Women of the Wall
STORY BY Emily Kirkpatrick
Published: May 21, 2013
On May 10, the protests at the Western Wall in Jerusalem against the feminist activist group Women of the Wall came to an end.
Ultra-Orthodox women and men butted heads with the group over their untraditional practice of wearing men’s prayer shawls while performing typically male religious ceremonies at the wall. Over the course of the past few years, a number of members of Women of the Wall have been arrested for this practice. However, last month, a court ruled that women wearing these male-gendered scarves were not causing a disturbance of the peace, and thus of no harm to anyone. In fact, early on in the week at a hearing of the Knesset Committee on the Status of Women, a representative of the Jerusalem Police confirmed that they would do nothing to stop WoW from praying, as it did not contradict “local custom.” This was to be WoW’s first monthly worship service conducted under the sanction of the local government and authorities.
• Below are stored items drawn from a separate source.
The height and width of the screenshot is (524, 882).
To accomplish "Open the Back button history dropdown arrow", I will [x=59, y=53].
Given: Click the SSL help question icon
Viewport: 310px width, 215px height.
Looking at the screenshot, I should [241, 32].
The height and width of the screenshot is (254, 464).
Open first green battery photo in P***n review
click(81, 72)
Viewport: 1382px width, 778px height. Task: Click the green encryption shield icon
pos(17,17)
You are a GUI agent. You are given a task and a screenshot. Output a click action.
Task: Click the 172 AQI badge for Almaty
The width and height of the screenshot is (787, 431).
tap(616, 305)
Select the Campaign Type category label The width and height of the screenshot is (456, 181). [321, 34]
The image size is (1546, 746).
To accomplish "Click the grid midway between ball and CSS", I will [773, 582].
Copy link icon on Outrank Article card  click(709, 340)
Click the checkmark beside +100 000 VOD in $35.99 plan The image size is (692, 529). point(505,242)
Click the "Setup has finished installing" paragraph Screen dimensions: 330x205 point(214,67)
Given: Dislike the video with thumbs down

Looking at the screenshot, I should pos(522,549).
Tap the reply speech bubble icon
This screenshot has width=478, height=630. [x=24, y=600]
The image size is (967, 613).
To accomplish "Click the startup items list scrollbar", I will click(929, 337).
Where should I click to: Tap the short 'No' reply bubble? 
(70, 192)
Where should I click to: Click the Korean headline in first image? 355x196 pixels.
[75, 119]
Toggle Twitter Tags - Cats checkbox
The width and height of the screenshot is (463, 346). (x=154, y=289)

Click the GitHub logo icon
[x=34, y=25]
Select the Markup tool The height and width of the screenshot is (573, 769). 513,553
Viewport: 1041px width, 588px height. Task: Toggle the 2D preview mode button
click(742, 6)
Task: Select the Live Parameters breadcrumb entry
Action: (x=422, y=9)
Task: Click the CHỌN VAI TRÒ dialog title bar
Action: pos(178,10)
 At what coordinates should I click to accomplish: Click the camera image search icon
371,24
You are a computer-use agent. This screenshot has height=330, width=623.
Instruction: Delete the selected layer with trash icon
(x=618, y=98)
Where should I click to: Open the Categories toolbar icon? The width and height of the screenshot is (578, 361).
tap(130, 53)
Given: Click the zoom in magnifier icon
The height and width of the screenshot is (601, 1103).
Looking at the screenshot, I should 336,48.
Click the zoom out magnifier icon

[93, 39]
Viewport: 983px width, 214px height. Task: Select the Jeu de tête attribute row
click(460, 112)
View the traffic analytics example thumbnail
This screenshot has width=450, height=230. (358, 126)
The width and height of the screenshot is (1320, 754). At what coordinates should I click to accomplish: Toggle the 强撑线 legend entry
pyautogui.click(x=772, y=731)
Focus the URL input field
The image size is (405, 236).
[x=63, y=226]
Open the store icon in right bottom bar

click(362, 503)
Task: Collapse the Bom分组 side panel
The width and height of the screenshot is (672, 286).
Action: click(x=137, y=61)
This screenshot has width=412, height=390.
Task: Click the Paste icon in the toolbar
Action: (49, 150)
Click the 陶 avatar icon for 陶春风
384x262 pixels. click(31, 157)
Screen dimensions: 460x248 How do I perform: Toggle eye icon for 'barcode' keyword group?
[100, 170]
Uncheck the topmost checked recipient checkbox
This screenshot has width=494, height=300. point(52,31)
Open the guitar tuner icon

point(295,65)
But last week, at the behest of haredi rabbis, men historically charged with the protection of holy sites, thousands of yeshiva students and haredi school girls descended upon the holy site to prevent the group from reaching the wall and conducting their usual prayers. Protesters threw water bottles and objects at the activists while also verbally insulting them. Rabbi Susan Silverman, sister of Sarah Silverman and a member of WoW, told The Jerusalem Post that haredi men spit on her three daughters and threw coffee at activists while a girl next to her was hit in the head with a heavy object.
In the aftermath of the protests, three haredi men have been arrested under suspicion of disturbing the peace and two officers were treated on the scene for light injuries. Security forces attempted to create a human barrier between the men and women’s sections of the wall, in an attempt to dampen hostilities. Silverman told the Post that these protesters represent “a fundamentalism and a belief in a single and very narrow view of God that I believe is idolatrous.” While WoW Spokesperson, Oshrat Ben Shimshon, pointed out on Israel Radio that, “Orthodox rabbis have determined that there is no halachik barrier to women praying with prayer shawls and tefillin and reading from the Torah.”
Although this dispute is supposedly centered on a group of women’s choice to wear traditionally male religious garb, it’s clearly about so much more. The Women of the Wall represent an ideological and hierarchical threat to the haredi rabbis. In Orthodox Jewish tradition, men are the religious leaders, sole interpreters of the Torah, and the leaders of their household. Women taking this step, even one as seemingly inconsequential to us as wearing a different type of scarf, is the first move towards a more modern and liberated Orthodox Jewish woman. They represent an idea that would rock the social and sexual hierarchy of Israel to its core and threatens to knock men out of their privileged, place of power, one controversial prayer at a time.